Przedstawiciele wrocławskiego Uniwersytetu Przyrodniczego wyjaśniają, że zapis o obowiązkowych wykładach znalazł się w obowiązującym od tego roku akademickiego regulaminie studiów, gdyż wynika to z wdrażanych Krajowych Ram Kwalifikacji. To, jak tłumaczą pracownicy uczelni, obowiązek wynikający ze znowelizowanego Prawa o szkolnictwie wyższym, które weszło w życie w październiku 2011 roku.

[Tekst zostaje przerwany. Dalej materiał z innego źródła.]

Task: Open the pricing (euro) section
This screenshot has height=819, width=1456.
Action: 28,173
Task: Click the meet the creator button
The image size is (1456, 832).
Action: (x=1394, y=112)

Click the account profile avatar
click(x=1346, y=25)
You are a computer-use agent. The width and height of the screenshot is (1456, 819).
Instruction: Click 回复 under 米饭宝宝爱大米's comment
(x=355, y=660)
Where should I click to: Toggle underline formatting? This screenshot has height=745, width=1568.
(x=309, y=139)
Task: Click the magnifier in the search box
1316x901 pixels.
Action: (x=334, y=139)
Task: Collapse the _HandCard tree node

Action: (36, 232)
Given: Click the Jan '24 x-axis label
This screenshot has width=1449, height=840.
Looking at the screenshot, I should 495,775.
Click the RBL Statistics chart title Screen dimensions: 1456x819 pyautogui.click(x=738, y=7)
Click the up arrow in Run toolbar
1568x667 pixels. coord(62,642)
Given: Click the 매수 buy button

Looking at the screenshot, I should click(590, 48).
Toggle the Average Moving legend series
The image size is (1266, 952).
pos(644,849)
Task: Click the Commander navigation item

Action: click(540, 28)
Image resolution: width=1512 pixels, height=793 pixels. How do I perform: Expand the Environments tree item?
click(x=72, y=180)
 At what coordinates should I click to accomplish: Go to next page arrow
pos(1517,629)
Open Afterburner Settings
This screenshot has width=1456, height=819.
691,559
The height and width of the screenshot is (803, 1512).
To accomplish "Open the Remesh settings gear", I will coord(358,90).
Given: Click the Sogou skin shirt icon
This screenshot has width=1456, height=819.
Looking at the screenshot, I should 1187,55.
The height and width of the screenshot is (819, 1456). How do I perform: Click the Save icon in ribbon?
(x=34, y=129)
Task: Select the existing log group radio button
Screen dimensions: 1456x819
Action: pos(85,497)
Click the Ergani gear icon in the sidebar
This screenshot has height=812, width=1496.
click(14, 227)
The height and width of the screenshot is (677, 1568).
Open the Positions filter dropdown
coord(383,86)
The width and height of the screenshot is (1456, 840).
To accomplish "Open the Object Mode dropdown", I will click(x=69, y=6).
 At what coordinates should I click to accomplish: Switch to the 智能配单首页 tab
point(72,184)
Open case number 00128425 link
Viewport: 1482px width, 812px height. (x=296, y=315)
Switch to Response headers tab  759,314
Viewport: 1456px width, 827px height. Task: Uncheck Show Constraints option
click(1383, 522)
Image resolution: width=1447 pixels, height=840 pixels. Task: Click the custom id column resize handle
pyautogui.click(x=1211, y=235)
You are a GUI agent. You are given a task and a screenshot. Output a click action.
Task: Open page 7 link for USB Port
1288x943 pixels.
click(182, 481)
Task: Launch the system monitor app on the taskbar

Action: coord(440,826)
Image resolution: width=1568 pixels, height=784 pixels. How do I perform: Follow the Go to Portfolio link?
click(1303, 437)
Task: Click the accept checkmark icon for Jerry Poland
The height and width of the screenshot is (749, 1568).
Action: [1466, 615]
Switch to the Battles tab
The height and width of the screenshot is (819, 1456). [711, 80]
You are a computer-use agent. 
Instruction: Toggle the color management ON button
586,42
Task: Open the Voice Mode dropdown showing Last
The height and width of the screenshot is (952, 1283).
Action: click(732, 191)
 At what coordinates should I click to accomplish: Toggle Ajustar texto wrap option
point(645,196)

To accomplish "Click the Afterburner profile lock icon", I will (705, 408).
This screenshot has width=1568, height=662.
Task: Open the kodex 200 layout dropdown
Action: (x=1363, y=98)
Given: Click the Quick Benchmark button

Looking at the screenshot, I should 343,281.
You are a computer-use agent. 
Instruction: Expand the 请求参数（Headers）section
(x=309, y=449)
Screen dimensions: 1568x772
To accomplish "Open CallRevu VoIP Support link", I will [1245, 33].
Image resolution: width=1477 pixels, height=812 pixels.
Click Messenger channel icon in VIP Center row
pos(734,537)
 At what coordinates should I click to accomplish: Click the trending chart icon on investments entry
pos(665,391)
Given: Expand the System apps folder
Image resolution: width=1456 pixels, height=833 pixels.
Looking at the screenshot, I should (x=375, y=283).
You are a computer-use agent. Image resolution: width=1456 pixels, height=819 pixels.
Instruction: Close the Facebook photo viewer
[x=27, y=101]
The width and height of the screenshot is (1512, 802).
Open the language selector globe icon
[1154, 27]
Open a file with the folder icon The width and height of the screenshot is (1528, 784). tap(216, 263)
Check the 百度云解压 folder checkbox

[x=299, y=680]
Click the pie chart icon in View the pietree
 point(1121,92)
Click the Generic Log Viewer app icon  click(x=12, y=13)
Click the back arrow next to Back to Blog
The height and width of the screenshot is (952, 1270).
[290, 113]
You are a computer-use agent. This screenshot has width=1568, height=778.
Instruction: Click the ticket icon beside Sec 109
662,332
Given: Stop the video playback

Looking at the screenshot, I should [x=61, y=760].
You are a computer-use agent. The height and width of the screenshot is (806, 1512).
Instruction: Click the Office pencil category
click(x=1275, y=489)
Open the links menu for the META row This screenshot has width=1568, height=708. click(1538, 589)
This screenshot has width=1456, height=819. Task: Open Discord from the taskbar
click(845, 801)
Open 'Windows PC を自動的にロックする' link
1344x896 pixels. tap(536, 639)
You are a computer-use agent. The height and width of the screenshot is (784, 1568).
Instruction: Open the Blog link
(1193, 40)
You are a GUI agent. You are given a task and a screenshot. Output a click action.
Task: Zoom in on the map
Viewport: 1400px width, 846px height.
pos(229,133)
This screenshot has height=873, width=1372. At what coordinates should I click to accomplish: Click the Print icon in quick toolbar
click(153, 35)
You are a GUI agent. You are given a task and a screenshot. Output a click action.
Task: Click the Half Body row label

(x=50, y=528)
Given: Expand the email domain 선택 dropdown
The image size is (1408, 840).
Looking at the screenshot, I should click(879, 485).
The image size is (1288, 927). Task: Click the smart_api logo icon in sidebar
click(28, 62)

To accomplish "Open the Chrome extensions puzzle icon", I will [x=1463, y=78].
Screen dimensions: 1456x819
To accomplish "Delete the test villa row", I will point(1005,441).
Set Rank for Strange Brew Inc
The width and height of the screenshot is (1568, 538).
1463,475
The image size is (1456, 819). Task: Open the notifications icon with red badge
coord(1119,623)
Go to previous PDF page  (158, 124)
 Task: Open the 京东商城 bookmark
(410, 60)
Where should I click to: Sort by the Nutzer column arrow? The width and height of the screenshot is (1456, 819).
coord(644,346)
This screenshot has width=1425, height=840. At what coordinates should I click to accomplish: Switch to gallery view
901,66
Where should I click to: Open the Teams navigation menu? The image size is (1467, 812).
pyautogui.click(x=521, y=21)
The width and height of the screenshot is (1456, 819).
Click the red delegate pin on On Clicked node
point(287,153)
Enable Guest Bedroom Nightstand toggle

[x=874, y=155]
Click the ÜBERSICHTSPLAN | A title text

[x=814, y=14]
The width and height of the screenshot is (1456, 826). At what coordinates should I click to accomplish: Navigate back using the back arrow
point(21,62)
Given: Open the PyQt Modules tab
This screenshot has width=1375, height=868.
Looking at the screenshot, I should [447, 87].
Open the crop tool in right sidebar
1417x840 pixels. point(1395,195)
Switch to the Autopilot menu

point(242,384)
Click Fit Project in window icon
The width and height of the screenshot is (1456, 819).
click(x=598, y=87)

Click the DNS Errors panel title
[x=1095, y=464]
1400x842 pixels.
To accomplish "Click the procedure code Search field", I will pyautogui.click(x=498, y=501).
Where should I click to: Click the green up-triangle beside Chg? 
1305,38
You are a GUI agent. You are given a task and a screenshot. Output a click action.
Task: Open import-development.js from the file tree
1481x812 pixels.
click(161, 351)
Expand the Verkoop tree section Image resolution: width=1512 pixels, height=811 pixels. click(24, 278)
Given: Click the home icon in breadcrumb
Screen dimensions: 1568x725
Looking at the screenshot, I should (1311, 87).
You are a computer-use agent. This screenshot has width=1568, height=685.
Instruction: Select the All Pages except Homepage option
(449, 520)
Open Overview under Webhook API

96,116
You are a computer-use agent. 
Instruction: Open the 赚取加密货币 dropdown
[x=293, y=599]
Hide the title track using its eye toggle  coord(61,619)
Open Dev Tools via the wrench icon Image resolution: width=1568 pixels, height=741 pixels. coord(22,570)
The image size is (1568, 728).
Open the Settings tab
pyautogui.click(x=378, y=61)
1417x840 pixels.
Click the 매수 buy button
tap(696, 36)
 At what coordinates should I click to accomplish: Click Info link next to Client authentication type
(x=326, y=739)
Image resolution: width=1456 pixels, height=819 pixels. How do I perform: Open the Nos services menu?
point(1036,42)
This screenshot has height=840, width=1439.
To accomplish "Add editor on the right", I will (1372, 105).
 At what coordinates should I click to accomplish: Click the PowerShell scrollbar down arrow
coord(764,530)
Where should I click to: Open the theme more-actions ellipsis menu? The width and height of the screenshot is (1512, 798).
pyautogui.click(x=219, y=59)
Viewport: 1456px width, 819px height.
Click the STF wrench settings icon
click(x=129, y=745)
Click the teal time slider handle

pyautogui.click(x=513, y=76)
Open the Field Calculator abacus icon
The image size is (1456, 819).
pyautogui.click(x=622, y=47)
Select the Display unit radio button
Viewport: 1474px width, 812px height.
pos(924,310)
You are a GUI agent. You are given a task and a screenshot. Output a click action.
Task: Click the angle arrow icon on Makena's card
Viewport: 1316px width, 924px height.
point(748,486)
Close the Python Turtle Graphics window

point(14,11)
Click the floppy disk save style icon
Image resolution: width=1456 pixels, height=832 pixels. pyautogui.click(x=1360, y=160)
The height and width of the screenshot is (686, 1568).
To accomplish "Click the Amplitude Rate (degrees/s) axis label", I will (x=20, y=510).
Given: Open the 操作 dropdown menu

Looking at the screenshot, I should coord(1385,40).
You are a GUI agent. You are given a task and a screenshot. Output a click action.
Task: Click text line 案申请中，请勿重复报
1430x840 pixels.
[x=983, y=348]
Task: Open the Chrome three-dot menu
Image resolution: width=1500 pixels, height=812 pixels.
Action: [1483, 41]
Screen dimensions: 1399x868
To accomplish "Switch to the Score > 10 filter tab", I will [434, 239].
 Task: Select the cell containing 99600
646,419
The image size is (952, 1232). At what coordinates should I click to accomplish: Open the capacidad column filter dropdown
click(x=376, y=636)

- Obowiązek uczestniczenia w wykładach dotyczy wyłącznie tych studentów, którzy rozpoczęli studia w tym roku, czyli wyłącznie studentów I roku studiów - wyjaśnia Małgorzata Wanke-Jakubowska z Uniwersytetu Przyrodniczego.
 
Sposób egzekwowania tego obowiązku na Uniwersytecie Przyrodniczym ustalają indywidualnie osoby prowadzące zajęcia. Każdy wykładowca musi w pierwszym tygodniu zajęć poinformować studentów o warunkach zaliczenia, w tym o warunkach wywiązywania się z obowiązku uczestniczenia w zajęciach.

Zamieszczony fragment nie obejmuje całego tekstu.